Fecha de la Halajá: 28 Kislev 5770 15 diciembre 2009
La persona que ve un rayo debe pronunciar la siguiente bendición: Baruj Ata……Melej Haolam, Osé Maase Bereshit. Quien oye un trueno debe bendecir: Baruj Ata…..Melej Haolam, Shecohó Ugburató Malé Olam. Estas bendiciones deben pronunciarse en forma inmediata a los respectivos fenómenos climáticos y en ningún caso debe trascurrir un lapso mayor del que se tarda en saludar al maestro, o sea: Shalom Aleja Rabí! después del trueno o el rayo. Si ya hubiese pasado un lapso superior, no debe bendecir y esperará a otro rayo o trueno.
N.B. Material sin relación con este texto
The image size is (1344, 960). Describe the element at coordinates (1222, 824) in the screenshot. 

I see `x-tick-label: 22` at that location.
En opinión del Raaba”d (s. XII), estas bendiciones no deben pronunciarse manifestando el nombre de D-os en las mismas (o sea no se dirá ni A-donai ni E-lohenu), sino simplemente se dirá: “Baruj Shecojó Ugburató Malé Olam”. Sin embargo, es opinión mayoritaria entre los primeros grandes comentaristas que la bendición debe pronunciarse incluyendo el nombre divino como se lo hace en todos los demás casos, y rechazaron la opinión del Raaba”d. Así afirma el Talmud (Berajot 40b) Toda bendición que carece del nombre divino y del reinado que este ejerce en el mundo, no se considera válida. Y así lo dictamina Rabí Yosef Caro z”l en el Shuljan Aruj, indicando que es preciso pronunciar estas bendiciones incluyendo el nombre divino así como lo hacemos con todas las demás bendiciones.
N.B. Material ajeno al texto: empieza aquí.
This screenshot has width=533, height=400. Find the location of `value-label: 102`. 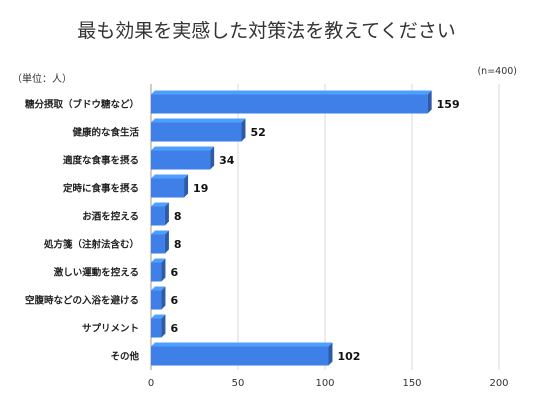

value-label: 102 is located at coordinates (348, 356).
El gran erudito de Turquía Rabí Hayim Pontrimoli z”l (s. XIX) en su obra Petah Hadebir, cita que algunos acostumbran pronunciar la bendición correspondiente a los truenos sin incluir el nombre divino, y aún cuando en principio se asombró de dicha costumbre, finalmente escribió que es posible justificar la misma pues siendo que según la halajá es preciso pronunciar esta bendición en un período no mayor que el que se toma para saludar al maestro –Shalom Aleja Rabí- como citamos más arriba, y no todas las personas atienden esta exigencia, asimismo existen otras divergencias con respecto a estas bendiciones que exigen una atención especial, por ello es que se asumió la costumbre de no incluir el nombre de D-os en estas bendiciones, para evitar pronunciar el nombre de D-os en vano si la bendición no resultara válida. De todas formas, termina diciendo el citado comentarista que las personas versadas en la halajá deben pronunciar la bendición incluyendo el nombre de D-os como corresponde hacerlo según instituyeron nuestros sabios
Sin embargo, Rabí Ovadiá Yosef,Shelit”a, rechazó estos argumentos y escribió que teniendo en cuenta que la halajá en este caso es conocida, y tampoco se requiere de gran experticia para determinar estas cuestiones, como evitar que pase demasiado tiempo entre el rayo o trueno y la bendición, es preciso ceñirse a lo que escribieran los grandes comentaristas, incluyendo a Maran en su Shuljan Aruj, y pronunciar esta bendición incluyendo el nombre divino, como originalmente la instituyeron nuestros sabios.